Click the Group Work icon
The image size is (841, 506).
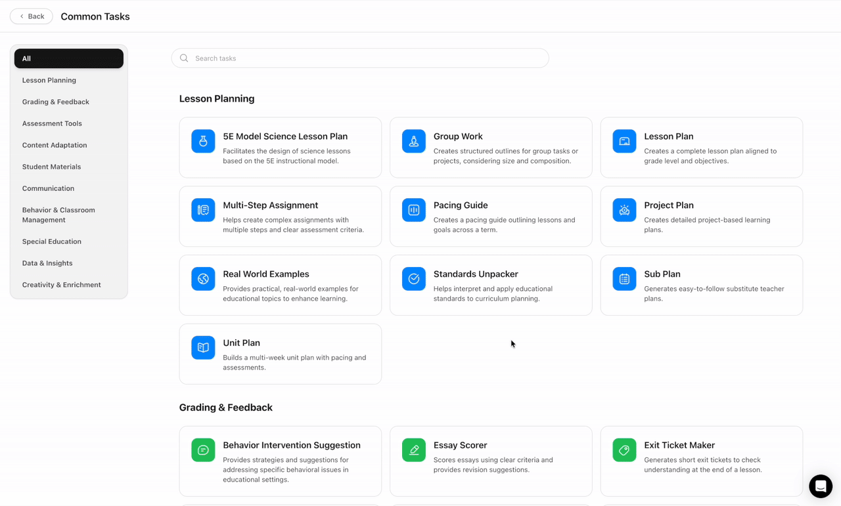click(x=413, y=141)
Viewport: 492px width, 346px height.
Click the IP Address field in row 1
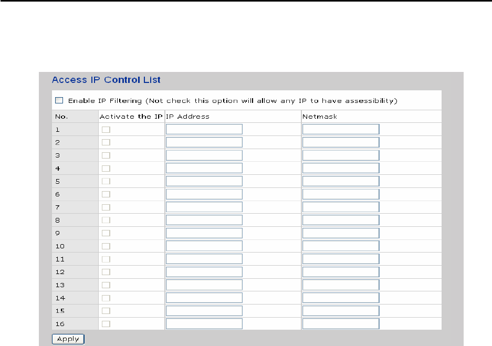point(204,129)
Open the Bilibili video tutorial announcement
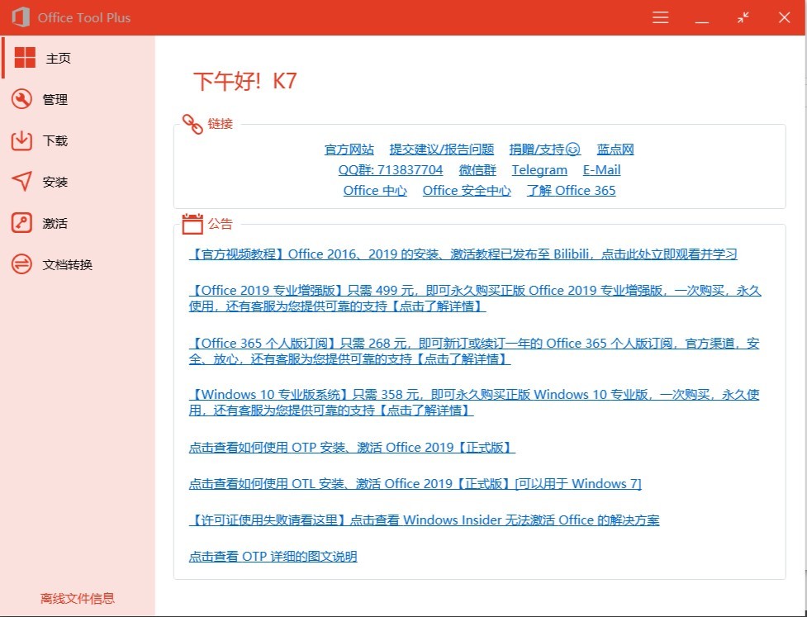 [463, 254]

Exercise aim>
When you write out the material above, keep every line exact and drop each picture.

Solution>
Click the Group Work icon
The image size is (841, 506).
click(x=413, y=141)
Viewport: 492px width, 346px height.
Click the IP Address field in row 1
point(204,129)
Open the Bilibili video tutorial announcement
 [463, 254]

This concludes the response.